I found that 'deeper' is actually limited in its effectiveness.
I found (w a CATC) @ 2Kb in and 2Kb out per uframe and preloading the frame list by starting w a large enough start_interval, I also got a 'big' gap in the stream.
This gap was because the callback layer couldn't clear them fast enough.
Could you elaborate a bit more about your queue setup, notably how big each urb's buffer was and how many you had queued?
And also, how much work you were doing in your urb completion callbacks ... rather than in a tasklet?
I certainly noticed that doing much printk() in completion routines -- which ran about every (11/8) milliseconds in many of the tests I did, sometimes more often -- could make big trouble in the high bandwidth modes.

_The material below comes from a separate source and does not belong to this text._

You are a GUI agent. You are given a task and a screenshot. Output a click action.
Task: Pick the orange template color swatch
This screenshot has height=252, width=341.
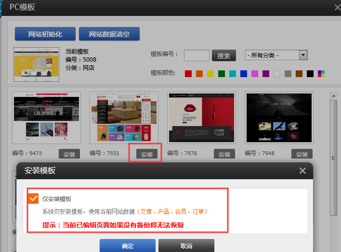pos(199,74)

It occurred to me that too much is probably being done in_interrupt() so I thought I'd try making scan_periodic merely offload the list to a queue and at end of scan, schedule a tasklet to drive complete/callback logic. Thus callback runs at the taskelet level rather than in_interupt().
I'd recommend you do that in your device driver, instead. Your completion callback can use urb->urb_list (so long as the URB hasn't been submitted!) and schedule the tasklet.
I don't think the schedule scanning should actually be very costly ... though there is an optimization that could stand to be applied. (See the FIXME at the end of ehci-sched.c about inching up.) It's possible that the URB completion code paths could be made shorter, or cache-friendlier.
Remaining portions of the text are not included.